## ページ抜粋:
モンゴルの鉄道に乗る

今回、NPO団体による海外視察旅行に加わり、モンゴルに行って来ました。 その時、ウランバートルからサインシャンドへの移動にモンゴル鉄道に乗りました。乗ったのはウランバートル発ザミーンウード行きの276列車である。

ウランバートル市内

ウランバートル空港には前日の成田発、直行のOM502便で19:15に着。出発が遅れたため、約1時間の延着である。 ちなみに9月のモンゴル時間は日本時間と同じなので20時頃まで明るいのだ。 空港にはこれからいろいろと案内をしてくれる現地の皆さんの出迎えを受けて、市内のダイシーホテルに向かいます。空港の周辺にはもう枯れ草の草原が広がっています。 こういう風景はテレビでは良く見ているものの、実際にその中に降り立つと始めて見るその風景に目を見張ります。 道路脇や市街地にもゲル(モンゴル式の丸型テントの住居)を見ることが出来る。
夕暮れの空港からクルマで走ること約30分で市内のホテルに着きました。このホテルはまだ新しく、こぢんまりとした綺麗なホテルです。シングル朝食付きで58US$である。モンゴルのほとんどのホテルでは$が使えるようです。 また部屋ではNHKのテレビを見ることが出来ます。しかし、シャワーの出し方や水栓の開け方が日本とは違い、操作にちょっと手間取ってしまった。 ホテル前の道路は幹線道路らしく、一晩中クルマの走る音が聞こえていました。
モンゴルモンゴル

翌朝は9:30に迎えに来てくれた日本語の出来るガイドさんのクルマで市内観光となりました。 まず両替所にて50$を現地通貨Tg(トグルグ)に交換します。100Tgが約¥10なので、計算がしやすい。
観光の最初は郊外にある「ザイサンの丘」へ登り、ウランバートル市街の展望を楽しみます。街は盆地のためか少しスモッグが漂っている。市街の標高は1300mだが、この丘はそれよりも100mは高いでしょう。 このような観光地に行くと各所で絵や羊毛製品を売る人が寄ってきます。日本語で「1ドルでいいですよ」、とか何とか話しかけられるとつい買ってしまうのです。 その後は、100年の歴史ある旧宮殿に仏像などが展示されている「ボクドハーン宮殿博物館」の見学、さらに「政府宮殿前広場」ではたまたま行われていた幼稚園のつどいで展示や園児達の行進を見物します。そうそう、ここで「個人公衆電話」を見ました。コードレス電話の親機のような携帯電話機を手に抱え、有料で電話の発信サービスをやっているのです。モンゴルには日本にあるような固定公衆電話は無いみたいです。

## 作業指示:
モンゴル旅行の文章によると、市内のダイシーホテルはシングル朝食付きでいくらでしたか。 これらの記録は別の出典から取ったものです。

コレクションから抽出したデータ
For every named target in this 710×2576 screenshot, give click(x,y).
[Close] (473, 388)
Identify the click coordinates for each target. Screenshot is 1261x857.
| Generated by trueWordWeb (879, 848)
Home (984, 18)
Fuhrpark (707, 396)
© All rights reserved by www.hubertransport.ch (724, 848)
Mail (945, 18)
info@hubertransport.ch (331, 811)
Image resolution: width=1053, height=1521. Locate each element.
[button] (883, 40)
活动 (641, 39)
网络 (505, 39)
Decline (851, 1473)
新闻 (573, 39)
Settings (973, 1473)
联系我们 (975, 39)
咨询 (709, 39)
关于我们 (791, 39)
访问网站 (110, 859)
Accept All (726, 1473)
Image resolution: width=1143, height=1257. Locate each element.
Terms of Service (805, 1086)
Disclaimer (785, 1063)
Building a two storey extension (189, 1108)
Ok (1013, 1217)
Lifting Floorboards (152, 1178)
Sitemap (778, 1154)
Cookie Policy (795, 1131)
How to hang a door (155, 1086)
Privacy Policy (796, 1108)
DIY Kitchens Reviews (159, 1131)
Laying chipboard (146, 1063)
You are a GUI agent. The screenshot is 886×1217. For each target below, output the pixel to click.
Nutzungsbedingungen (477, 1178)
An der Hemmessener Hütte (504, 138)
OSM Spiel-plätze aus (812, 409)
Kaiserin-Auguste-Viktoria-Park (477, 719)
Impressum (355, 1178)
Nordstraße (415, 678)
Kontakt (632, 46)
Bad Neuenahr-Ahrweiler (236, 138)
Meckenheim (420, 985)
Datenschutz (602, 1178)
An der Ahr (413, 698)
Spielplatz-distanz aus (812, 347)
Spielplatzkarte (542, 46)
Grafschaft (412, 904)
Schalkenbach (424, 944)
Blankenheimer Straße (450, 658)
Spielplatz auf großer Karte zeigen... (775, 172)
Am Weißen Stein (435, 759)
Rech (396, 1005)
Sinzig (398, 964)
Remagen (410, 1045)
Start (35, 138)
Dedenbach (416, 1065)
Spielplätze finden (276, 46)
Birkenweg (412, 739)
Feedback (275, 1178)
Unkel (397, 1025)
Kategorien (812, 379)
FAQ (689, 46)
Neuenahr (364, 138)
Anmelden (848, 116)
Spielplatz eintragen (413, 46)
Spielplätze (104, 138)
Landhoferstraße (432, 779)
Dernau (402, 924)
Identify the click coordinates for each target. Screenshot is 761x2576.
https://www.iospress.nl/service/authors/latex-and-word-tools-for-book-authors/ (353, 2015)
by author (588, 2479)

## 解答例:
58US$です。